Xylographically printed books, on the other hand, lasted far longer. If blocks were properly cared for, you could use them for a few generations (with occasional repairs). This also meant that the same blocks could be used for new ‘editions.’ (Edition is a problematic concept in this case, but we’ll talk about this later)

We can see what this means in practice by beginning with something simple. Sometime in 1554/55, officials in the Nanjing Board of Punishments (the legal ministry of the Ming(1368-1644)) compiled an administrative handbook to their office entitled, A Gazetteer to the Board of Punishment[Nanjing Xingbu zhi 南京刑部志]. This book, which contains all of the rules for the office, a historical introduction, as well as personnel rosters, was designed to incorporate updates.
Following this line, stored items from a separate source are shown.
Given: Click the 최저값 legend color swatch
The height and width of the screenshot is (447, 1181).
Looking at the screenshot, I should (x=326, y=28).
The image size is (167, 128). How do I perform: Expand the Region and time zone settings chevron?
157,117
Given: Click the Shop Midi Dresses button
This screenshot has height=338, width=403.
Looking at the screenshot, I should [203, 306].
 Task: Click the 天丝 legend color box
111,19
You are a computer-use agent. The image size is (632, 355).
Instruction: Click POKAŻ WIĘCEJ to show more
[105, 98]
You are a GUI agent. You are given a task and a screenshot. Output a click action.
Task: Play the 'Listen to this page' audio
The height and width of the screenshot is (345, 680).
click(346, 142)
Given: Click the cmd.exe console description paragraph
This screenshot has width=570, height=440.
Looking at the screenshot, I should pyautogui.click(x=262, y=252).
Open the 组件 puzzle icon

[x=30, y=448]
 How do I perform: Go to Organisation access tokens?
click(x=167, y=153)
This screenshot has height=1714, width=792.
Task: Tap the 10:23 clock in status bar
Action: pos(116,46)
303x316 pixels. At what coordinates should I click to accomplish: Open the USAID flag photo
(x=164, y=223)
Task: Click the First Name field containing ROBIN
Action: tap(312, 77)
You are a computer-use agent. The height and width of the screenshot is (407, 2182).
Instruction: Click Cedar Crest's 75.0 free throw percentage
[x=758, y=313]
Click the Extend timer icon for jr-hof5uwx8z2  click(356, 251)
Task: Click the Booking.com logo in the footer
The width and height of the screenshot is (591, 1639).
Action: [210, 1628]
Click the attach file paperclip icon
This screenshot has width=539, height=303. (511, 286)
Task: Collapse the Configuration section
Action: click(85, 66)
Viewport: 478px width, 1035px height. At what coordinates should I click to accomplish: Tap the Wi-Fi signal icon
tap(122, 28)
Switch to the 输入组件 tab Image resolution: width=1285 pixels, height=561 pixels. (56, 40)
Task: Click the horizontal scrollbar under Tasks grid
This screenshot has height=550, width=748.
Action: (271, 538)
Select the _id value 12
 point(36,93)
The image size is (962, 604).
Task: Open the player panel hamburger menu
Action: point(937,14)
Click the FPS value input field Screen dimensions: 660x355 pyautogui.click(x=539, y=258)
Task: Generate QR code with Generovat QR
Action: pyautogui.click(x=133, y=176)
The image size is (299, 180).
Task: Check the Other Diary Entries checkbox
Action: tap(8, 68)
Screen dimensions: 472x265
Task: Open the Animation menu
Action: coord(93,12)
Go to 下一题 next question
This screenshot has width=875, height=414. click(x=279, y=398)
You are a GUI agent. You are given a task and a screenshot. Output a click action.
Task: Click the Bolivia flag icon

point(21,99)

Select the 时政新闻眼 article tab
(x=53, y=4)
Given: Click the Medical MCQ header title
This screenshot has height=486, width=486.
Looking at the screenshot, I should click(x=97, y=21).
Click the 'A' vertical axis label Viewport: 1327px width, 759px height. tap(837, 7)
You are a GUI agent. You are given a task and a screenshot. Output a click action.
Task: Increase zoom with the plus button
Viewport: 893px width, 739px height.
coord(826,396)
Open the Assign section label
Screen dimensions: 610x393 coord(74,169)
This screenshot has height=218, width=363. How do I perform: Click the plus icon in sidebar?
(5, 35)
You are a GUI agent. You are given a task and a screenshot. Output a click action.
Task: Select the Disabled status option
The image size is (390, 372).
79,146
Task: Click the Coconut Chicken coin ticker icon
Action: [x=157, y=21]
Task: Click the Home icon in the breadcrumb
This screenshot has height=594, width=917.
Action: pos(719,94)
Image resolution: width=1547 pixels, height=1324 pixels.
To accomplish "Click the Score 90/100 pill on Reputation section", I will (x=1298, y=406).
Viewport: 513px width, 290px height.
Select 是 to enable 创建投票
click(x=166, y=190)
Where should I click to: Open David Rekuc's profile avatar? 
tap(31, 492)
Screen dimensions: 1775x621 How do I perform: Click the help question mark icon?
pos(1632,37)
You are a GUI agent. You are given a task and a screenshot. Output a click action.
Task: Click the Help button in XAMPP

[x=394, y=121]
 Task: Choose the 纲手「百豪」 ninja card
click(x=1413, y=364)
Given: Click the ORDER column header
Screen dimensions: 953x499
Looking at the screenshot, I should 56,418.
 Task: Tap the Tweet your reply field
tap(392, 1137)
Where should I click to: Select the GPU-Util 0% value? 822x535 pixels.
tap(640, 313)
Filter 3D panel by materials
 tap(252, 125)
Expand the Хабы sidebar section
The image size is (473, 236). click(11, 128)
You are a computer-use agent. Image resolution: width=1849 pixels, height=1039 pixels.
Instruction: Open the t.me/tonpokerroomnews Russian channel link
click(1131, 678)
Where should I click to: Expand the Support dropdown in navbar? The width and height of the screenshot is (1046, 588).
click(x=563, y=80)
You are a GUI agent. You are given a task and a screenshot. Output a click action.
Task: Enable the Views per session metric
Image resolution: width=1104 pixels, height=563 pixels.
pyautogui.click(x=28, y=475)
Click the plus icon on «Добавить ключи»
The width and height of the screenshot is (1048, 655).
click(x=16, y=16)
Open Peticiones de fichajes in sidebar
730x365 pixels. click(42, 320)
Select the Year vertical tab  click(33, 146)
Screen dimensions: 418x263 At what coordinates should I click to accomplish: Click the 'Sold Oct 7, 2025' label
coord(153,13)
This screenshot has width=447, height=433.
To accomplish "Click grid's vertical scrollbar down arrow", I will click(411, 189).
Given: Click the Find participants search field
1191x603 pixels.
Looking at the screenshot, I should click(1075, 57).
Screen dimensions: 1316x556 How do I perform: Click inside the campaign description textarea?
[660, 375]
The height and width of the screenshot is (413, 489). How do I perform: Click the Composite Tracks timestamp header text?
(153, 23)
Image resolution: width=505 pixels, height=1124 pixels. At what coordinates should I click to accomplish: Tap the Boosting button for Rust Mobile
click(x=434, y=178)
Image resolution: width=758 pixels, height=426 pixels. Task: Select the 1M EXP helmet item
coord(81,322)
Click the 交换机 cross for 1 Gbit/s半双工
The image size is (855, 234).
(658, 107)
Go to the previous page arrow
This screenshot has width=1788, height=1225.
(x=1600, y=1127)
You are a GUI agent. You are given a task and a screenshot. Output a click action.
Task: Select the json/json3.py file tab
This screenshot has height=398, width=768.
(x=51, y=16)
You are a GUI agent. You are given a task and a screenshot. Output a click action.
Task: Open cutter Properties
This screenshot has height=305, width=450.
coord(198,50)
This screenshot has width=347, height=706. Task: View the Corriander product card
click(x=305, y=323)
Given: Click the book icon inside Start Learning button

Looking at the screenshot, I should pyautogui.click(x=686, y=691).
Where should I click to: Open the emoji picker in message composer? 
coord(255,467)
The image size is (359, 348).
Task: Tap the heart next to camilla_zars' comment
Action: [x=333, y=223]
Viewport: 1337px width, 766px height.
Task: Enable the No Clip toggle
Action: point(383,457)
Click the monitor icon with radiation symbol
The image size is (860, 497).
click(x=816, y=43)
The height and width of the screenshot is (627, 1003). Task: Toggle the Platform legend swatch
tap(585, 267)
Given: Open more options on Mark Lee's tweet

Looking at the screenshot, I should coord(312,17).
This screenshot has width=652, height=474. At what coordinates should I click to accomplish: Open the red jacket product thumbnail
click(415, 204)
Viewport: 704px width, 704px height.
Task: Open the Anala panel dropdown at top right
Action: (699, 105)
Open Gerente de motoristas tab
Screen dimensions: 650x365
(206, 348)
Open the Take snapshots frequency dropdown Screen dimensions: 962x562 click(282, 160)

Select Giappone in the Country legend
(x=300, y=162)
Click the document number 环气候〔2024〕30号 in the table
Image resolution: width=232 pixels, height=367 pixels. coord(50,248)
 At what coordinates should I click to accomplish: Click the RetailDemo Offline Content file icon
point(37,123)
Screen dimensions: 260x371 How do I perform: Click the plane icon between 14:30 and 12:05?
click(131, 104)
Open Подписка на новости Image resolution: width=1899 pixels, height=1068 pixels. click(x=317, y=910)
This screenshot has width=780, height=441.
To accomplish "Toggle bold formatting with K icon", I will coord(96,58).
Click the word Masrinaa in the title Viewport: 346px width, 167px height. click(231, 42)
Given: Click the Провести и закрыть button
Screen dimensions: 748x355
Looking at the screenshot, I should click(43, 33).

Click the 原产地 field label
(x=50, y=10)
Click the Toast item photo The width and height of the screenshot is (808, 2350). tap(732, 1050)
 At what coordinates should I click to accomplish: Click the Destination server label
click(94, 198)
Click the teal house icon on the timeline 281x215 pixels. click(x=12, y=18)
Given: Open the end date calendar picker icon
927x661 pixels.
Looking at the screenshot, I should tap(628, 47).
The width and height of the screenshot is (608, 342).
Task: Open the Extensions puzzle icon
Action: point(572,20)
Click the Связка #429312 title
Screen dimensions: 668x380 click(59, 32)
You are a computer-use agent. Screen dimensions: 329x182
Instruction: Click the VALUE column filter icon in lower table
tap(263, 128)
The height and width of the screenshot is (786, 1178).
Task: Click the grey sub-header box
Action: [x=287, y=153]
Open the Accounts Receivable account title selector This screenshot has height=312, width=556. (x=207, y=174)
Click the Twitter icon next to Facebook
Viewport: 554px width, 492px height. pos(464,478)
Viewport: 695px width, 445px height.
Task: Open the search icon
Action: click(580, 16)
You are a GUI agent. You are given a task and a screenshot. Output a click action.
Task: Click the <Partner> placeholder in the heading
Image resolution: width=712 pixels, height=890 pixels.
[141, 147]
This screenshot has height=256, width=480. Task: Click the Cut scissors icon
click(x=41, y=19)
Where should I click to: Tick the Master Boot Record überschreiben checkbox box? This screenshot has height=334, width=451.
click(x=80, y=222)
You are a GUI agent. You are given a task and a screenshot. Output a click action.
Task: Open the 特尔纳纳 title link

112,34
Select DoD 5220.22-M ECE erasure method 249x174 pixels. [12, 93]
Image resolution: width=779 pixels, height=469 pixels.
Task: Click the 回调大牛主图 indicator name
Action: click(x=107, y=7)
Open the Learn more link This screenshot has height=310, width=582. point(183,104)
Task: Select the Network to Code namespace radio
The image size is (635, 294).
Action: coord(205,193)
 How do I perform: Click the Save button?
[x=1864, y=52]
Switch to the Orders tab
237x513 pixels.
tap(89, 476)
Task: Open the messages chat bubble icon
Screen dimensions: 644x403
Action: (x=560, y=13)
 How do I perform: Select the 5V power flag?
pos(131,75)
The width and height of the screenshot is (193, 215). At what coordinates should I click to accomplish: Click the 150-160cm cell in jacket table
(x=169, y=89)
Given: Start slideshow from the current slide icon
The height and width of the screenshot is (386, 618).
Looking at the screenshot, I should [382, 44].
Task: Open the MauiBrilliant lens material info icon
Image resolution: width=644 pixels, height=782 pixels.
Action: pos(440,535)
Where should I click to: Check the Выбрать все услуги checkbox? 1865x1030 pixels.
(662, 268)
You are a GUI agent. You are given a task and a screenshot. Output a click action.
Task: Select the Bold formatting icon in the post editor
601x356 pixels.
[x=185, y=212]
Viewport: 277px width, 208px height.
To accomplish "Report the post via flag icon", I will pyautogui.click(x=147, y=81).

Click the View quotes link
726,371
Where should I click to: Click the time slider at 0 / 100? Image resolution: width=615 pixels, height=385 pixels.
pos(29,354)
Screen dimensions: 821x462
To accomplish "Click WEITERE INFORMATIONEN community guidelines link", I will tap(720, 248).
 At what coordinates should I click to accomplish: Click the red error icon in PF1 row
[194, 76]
Looking at the image below we can see how this worked:

In this image, the recto side of the block (as single side of a block was used to print the recto and verso of a page bound in the ‘thread-bound 線裝’ style) has been completely carved with the names of officials and their dates of service. If we look at the verso side, however, we see only one entry for an official who served in 1561 as well as a large bit of black.

Now, if you remember what I said above, you’ll realize that this gives us something of a problem. The book was printed in 1554/55, or at least that’s how we date based on the prefaces. But here we have an entry from 1561. That’s because the black space is more than an error. It’s uncarved block that has been held in reserve for updated information! If you look closely at the top pf the verso page you can see that a new column has already been lightly carved into the block.

This type of printing flexibility leads to occasional headaches for bibliographers. A good example of this is a text held in the Harvard-Yenching Library. Memorials Left in the Censorate From the August Ming [Huangming liutai zouyi 皇明留臺奏議] was first printed in 1605. This collection of memorials to the throne was allegedly made from the records of the censorate. It was specifically supposed to represent opinions that had been repressed because they had never been forwarded for imperial review. The problem with this text is that it exists in two states. One has only two prefaces, both dated 1605. This is the version photographically reprinted in the Sikuquanshu cunmu. The edition at Harvard, on the other hand, has a third preface, dated 1607. This led Shen Jin to conclude in his catalog of the Harvard collection that there were two editions from separate blocks.

If we look at the text carefully, the term edition becomes muddy. The image below shows that the blocks in the two versions are generally the same. The cuts to the block, in the red squares, match up in both the Siku edition and the Harvard edition. A survey of the text shows that they are almost all composed of the same blocks.

But between 1605 and 1607, the text was reconceived. It went from being a finished text into a text that allowed for the inclusion of new materials. The 1605 edition begins with a table of contents after the prefaces. This table of contents lists all the memorials, as well as their classification, through the various fascicles of the book. This means that the first version was envisioned as a finished project with a set number of memorials and fascicles. In the 1607 edition, the original table of contents was discarded. Instead, each section of the work was given an independent table of contents linked to that section. At the end of each table of contents, sections of the block were left uncarved so that they could accommodate the inclusion of more texts in the future.

Above we see the familiar uncarved portion of the block. The squares in red highlight the last title of the section on “imperial reflection 修省.” The memorial in the blue, on the other hand was a new addition to the text between the 1605 and 1607 edition.

So here we see something different. As I hope this little excursion has shown, woodblocks as a printing surface were in many ways more flexible than contemporary European letterpress. Without better understanding some of these differences, the tail of European printing history will keep wagging the dog of East Asian bibliography.